Step one - make laws that give corporations voting rights equal to residents but allow total anonymity for the corporations, thereby making it impossible for anyone to know how many votes one corporate player might hold.

Step two use whatever means are necessary to achieve a pro-development Council, obviously step one gave a head start here.
(Some manipulation is illegal, some is not. The methods used in Busselton, Cockburn, and other shires involved lobbyist activities conducted via pseudo community groups that were set up for the purpose. Initiatives ranged from ensuring campaign donations were offered in slices of $199, under the reporting limit, hiding donations by means of false invoices provided by a fishing company, collecting voting papers from residents homes, some had been completed some hadn't and offering to deliver and/or complete the voting papers on behalf of the resident, sending persuasive marketing material to absentee owners who might otherwise not have bothered to vote, and many more besides, some legal many illegal, but none were actions intended to serve democracy.)





























Step three use consultants to undertake surveys and ensure that all questionnaires relating to shire matters, and planning notices advising of proposed changes are only sent to direct ratepayers, not tenants. Involve companies such as "CreatingCommunities", this agency has been given an unsolicited testimonial by Brian Burke and Julien Grill. Creating Communities are able to manipulate surveys and submissions to achieve any result required. Looking to see why that short stretch of Archibald Road was completed before the petrol station was approved I noticed the shire was relying on a report from Syme Marmion, referencing data from another report by Riley Consulting. Riley consulting are interesting, very talented groups of specialists indeed, but not local and not accountable for anything that affects us because we did not have any contract with them.
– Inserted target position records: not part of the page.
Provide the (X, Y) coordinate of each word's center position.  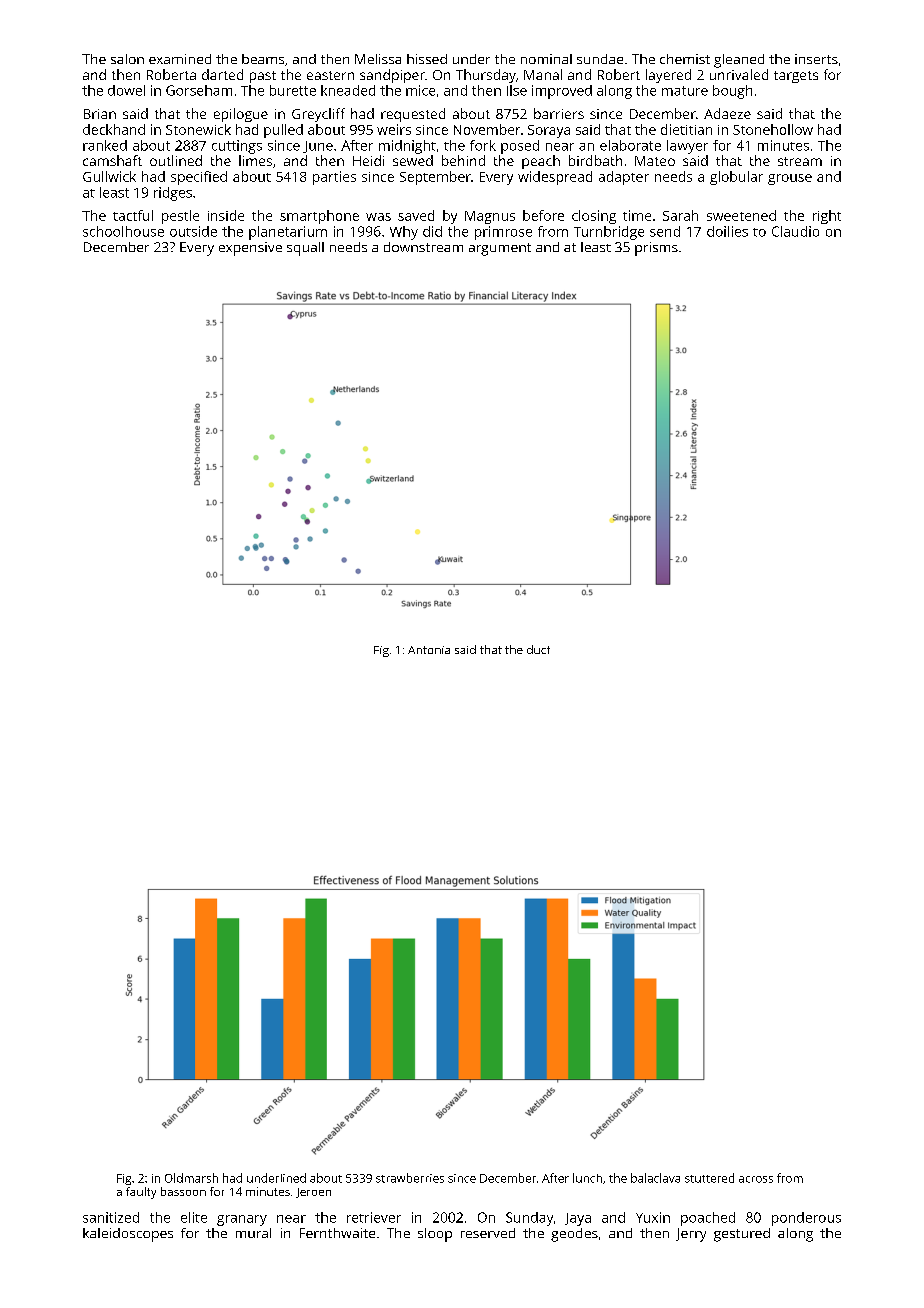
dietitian (686, 129)
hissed (427, 59)
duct (538, 649)
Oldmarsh (191, 1178)
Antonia (429, 650)
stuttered (709, 1178)
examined (180, 59)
Step four stop holding general community consultation meetings. When the planning for Karridale commenced in 2007 there were two meetings and they attracted 60 and 100 plus interested residents, the shire refused to conduct such events in subsequent years adopting a policy of only meeting individuals for one-on-one meetings.
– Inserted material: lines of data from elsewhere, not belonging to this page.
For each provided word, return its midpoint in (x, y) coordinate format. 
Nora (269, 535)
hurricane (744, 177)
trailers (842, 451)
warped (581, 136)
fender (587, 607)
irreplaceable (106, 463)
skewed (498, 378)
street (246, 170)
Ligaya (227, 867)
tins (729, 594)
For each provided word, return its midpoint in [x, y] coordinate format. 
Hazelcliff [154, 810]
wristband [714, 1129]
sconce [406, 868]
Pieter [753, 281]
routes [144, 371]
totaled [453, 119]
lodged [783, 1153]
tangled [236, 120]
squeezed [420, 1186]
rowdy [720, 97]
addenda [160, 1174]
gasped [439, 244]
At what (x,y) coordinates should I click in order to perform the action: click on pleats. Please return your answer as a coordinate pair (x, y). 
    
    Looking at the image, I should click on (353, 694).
It really is that easy. The question being raised here is whether we all understand the principles of democracy and the process through which change should occur in democratic societies, by the will of the people. I believe "the will of the people" was intended to be the will of residents, not absentee property investors.

Councillors are elected to make decisions that reflect the needs and aspirations of the people they represent, even when what the majority of people want is not what they, the elected representative, personally wants. They are not elected to represent those who lobby hardest. Democracy could never work if that was the case because professional lobbyists will always have more time, resources, and capacity to persuade than the rank and file of working people.

Read again the words of Brian Burke and Julien Grill discussing "Creating Communities" and how they operate, think about the level of independence the CSIRO social scientists bring to their work, and make up your own mind about who you feel most comfortable believing. Any report, or any blog, is just words, the author can be right or wrong, well intentioned or malignant, it is always up to the reader to exercise their critical faculties as they read. 


If this all seems too dour then watch Rory S again and consider a shift of perspective!